Les malentendus en termes de communication se nouent très tôt, comme s’installent très tôt les inégalités de parole, puis d’écriture. Un enfant n’apprend pas à parler plusieurs fois. Dès l’enfance, dans la famille et à l’école maternelle, il doit être amené à découvrir les enjeux de la communication humaine. Il va avoir besoin qu’on lui fasse comprendre ce que parler veut dire : le droit de laisser une trace de lui-même sur l’intelligence d’un autre, mais aussi le devoir de précision et d’organisation afin d’être compris au plus juste de ses intentions. C’est très tôt que lui sera donné le goût de l’autre. Le goût d’élire l’Autre – parce que différent – comme celui avec lequel il aura à passer des conventions qui porteront vers lui sa pensée singulière avec une chance qu’il ne la trahisse point.

Dès le début de sa vie, le bébé est un être communiquant. Dès l’instant où un bébé vient au monde, dès ses premiers regards, dès ses premiers gestes, il s’engage sur la voie de la signification pour l’Autre. Les gestes ritualisés, qui gagnent en constance et en conventionalité, sont les premières tentatives de faire de l’Autre son partenaire de communication. Des signaux aux signes, des signes aux mots, des mots aux phrases, se dessine la voie d’une communication première à laquelle la langue donnera ensuite toute sa puissance et toute sa liberté.

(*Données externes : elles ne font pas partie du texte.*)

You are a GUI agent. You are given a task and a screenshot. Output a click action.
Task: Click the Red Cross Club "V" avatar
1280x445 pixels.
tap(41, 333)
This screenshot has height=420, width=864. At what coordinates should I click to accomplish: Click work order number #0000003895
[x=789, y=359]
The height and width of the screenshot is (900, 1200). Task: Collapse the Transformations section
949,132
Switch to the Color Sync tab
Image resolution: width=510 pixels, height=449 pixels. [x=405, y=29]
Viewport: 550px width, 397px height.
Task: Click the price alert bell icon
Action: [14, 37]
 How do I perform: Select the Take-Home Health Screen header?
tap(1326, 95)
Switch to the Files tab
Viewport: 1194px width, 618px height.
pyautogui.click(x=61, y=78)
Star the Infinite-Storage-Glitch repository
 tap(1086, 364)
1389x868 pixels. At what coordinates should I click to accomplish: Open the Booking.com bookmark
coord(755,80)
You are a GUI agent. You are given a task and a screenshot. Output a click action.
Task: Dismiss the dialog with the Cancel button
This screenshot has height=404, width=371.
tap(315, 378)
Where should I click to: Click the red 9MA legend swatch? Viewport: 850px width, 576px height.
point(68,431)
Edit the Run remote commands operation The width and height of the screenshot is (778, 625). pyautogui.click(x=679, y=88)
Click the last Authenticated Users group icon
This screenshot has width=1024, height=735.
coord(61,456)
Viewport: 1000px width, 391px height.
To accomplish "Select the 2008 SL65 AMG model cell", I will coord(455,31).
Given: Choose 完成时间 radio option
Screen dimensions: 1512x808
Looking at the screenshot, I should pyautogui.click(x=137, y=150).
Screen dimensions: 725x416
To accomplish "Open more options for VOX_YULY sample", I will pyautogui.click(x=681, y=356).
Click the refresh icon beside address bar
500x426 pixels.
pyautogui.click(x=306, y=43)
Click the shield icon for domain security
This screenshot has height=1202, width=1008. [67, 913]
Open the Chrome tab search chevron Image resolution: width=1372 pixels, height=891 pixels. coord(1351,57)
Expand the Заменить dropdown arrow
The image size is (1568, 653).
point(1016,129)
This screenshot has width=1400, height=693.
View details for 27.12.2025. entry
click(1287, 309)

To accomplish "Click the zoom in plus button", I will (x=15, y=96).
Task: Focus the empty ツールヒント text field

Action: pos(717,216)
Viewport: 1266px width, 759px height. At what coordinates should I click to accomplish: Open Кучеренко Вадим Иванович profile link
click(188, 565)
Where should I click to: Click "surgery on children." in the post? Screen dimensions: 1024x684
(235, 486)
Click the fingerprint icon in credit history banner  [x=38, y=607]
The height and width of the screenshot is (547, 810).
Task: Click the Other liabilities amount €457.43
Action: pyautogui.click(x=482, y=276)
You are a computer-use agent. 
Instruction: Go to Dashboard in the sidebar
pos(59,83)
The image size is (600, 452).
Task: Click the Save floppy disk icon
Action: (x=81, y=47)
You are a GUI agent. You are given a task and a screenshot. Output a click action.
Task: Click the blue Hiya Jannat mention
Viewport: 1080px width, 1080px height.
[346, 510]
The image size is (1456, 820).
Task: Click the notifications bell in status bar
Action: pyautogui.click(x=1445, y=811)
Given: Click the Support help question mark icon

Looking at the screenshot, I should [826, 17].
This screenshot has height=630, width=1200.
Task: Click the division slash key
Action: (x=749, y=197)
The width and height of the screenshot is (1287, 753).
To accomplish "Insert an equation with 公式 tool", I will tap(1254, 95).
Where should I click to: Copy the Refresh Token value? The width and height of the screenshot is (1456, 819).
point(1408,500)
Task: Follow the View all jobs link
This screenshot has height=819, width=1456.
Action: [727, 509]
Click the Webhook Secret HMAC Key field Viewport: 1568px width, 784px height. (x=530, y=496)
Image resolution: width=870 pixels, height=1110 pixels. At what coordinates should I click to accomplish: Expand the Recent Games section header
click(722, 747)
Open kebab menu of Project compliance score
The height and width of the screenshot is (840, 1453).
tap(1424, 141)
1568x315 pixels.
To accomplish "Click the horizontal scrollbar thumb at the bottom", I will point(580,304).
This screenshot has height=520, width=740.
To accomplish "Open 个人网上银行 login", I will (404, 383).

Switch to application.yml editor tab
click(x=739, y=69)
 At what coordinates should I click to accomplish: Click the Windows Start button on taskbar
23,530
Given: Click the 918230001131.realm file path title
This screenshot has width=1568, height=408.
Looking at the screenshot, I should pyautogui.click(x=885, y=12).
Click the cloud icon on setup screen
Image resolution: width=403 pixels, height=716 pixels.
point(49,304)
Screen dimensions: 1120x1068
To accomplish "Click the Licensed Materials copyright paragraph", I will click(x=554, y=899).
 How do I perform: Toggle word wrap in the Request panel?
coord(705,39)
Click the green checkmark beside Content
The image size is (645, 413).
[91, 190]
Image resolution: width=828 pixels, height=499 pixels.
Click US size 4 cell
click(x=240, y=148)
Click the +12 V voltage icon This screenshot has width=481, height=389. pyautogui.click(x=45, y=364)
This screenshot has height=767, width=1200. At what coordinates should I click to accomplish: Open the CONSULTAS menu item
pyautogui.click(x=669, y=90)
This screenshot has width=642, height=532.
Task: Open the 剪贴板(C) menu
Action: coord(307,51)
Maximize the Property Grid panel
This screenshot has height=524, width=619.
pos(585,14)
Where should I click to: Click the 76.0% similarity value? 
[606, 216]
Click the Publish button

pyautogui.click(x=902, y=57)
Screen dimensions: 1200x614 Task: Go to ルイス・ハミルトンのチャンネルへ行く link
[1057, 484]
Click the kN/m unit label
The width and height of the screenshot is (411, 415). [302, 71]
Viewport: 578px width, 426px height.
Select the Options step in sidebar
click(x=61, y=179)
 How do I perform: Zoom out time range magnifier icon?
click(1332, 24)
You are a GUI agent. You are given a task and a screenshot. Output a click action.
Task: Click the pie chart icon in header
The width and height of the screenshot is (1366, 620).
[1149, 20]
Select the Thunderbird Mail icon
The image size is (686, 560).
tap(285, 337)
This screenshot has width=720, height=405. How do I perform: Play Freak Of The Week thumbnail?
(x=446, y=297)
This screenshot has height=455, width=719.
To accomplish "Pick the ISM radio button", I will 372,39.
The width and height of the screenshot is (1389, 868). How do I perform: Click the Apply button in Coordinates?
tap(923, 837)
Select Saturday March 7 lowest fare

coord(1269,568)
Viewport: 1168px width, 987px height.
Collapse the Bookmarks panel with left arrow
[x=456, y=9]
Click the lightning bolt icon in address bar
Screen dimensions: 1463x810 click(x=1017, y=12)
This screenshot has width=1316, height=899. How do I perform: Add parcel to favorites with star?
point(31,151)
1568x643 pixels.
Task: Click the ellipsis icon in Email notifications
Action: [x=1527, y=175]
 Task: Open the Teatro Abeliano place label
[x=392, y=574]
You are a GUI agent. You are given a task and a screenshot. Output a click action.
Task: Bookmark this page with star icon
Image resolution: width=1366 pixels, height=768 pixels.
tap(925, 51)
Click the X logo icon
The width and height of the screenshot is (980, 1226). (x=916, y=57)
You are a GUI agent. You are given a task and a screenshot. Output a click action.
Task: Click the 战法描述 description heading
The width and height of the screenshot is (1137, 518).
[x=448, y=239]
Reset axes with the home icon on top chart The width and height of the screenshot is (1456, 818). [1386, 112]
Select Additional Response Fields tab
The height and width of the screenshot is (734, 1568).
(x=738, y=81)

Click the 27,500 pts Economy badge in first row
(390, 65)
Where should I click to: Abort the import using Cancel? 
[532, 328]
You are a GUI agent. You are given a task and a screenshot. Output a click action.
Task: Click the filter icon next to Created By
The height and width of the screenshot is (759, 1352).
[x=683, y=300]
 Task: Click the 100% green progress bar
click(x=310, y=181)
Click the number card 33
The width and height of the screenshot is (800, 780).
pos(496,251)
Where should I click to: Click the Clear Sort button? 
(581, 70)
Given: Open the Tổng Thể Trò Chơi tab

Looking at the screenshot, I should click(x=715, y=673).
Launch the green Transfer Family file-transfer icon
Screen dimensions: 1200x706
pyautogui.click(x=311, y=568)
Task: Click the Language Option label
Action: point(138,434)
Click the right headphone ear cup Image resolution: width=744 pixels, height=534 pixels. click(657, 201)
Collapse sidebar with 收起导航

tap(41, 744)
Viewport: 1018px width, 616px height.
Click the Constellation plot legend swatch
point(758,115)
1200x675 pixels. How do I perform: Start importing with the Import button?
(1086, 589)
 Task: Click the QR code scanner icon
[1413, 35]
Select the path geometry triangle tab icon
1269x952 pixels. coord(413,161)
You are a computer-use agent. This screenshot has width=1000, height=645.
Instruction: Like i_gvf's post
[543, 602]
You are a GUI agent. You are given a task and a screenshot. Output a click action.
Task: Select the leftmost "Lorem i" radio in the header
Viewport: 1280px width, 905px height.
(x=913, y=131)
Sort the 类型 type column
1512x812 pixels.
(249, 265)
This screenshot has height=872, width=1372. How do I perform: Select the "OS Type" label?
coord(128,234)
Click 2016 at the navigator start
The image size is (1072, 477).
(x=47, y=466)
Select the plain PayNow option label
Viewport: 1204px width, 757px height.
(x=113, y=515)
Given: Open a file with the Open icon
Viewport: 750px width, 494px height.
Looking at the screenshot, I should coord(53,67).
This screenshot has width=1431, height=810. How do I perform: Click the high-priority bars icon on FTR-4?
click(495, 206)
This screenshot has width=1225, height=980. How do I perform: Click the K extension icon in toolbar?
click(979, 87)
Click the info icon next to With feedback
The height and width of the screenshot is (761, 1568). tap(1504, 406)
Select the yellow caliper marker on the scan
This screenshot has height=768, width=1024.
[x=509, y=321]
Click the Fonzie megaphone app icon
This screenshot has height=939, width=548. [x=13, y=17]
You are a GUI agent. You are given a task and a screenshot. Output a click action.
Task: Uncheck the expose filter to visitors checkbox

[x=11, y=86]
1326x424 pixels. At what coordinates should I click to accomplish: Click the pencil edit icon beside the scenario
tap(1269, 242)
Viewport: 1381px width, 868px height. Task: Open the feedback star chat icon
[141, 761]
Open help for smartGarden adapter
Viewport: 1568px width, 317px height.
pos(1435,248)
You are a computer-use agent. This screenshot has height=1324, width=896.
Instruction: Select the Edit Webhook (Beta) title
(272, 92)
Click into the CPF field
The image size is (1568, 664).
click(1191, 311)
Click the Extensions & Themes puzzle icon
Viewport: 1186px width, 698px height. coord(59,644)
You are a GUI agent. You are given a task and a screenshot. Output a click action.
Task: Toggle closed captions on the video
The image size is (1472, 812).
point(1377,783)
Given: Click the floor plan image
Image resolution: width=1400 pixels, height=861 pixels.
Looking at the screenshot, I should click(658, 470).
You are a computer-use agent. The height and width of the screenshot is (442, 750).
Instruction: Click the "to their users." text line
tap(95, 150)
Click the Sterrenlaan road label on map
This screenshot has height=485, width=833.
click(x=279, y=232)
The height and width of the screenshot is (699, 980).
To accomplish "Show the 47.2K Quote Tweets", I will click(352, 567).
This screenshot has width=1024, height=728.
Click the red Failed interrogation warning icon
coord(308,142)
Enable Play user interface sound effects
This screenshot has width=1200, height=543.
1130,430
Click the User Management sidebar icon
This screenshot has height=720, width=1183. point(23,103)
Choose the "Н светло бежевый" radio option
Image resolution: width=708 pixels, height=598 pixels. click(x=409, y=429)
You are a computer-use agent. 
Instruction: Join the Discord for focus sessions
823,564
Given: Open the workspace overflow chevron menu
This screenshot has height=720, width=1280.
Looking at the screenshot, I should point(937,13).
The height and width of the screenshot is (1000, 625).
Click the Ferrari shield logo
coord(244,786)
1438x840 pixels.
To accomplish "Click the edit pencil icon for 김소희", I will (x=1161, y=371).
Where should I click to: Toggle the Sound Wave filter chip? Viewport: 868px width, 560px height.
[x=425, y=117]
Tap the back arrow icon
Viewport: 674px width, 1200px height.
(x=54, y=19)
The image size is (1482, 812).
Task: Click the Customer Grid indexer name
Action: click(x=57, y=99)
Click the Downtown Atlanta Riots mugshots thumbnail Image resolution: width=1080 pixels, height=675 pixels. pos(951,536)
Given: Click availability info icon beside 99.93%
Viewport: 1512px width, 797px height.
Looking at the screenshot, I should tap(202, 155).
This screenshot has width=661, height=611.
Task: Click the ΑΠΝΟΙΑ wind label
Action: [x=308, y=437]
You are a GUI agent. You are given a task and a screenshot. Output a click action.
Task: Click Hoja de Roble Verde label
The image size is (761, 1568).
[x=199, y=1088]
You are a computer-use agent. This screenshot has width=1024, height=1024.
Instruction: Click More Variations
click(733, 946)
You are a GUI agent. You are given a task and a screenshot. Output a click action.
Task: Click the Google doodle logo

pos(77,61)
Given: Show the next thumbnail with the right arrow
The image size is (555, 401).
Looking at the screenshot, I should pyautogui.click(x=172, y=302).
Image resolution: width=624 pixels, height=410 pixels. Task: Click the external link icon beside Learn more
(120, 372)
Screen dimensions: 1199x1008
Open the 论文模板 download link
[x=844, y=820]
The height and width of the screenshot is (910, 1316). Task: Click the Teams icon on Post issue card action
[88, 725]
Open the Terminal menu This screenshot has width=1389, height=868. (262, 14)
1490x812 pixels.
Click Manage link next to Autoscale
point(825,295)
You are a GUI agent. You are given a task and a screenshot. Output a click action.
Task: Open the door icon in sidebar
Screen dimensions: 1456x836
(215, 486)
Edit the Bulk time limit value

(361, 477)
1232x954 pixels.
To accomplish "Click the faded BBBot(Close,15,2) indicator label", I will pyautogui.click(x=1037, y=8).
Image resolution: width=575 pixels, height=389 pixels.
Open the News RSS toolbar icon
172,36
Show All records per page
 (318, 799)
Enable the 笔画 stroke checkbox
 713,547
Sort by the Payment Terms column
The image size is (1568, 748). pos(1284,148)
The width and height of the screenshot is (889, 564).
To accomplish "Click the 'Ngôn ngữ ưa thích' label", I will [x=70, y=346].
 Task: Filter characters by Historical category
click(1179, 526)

L’enfant a besoin qu’on l’accompagne de plus en plus loin. Pour que le pouvoir linguistique soit au bout du chemin, un enfant devra pouvoir s’appuyer sur des médiateurs qui l’aideront à sortir du pré carré de la familiarité et de la connivence pour s’adresser à ceux qu’il connait moins pour leur dire des choses qui ne leur sont pas familières. Car tel est le vrai défi de la communication.

Pour le relever, il aura besoin qu’on l’aide à analyser ses échecs et à les transformer en conquêtes nouvelles ; parents et enseignants devront lui rappeler sans cesse qu’au jeu du langage, c’est l’étranger qui est son partenaire privilégié et l’étrange son sujet d’élection. Plus il affirmera sa volonté de repousser jour après jour les limites du connu et plus il mettra courage et envie dans l’apprentissage d’une langue forte et précise. C’est en effet parce qu’on lui aura donné le désir d’élargir le cercle de ceux à qui il s’adresse et celui des sujets qu’il ose aborder qu’un jeune enfant consentira des efforts pour acquérir un vocabulaire plus riche, des structures plus complexes.